**To do**
Write out every line of the records below word for word, without changing anything.

(Data taken from a collection)
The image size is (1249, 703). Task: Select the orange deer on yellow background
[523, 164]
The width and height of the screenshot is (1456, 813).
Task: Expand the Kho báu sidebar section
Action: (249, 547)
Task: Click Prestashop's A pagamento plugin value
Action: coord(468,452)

**The result**
The image size is (1249, 703). Task: Select the orange deer on yellow background
[523, 164]
The width and height of the screenshot is (1456, 813).
Task: Expand the Kho báu sidebar section
Action: (249, 547)
Task: Click Prestashop's A pagamento plugin value
Action: coord(468,452)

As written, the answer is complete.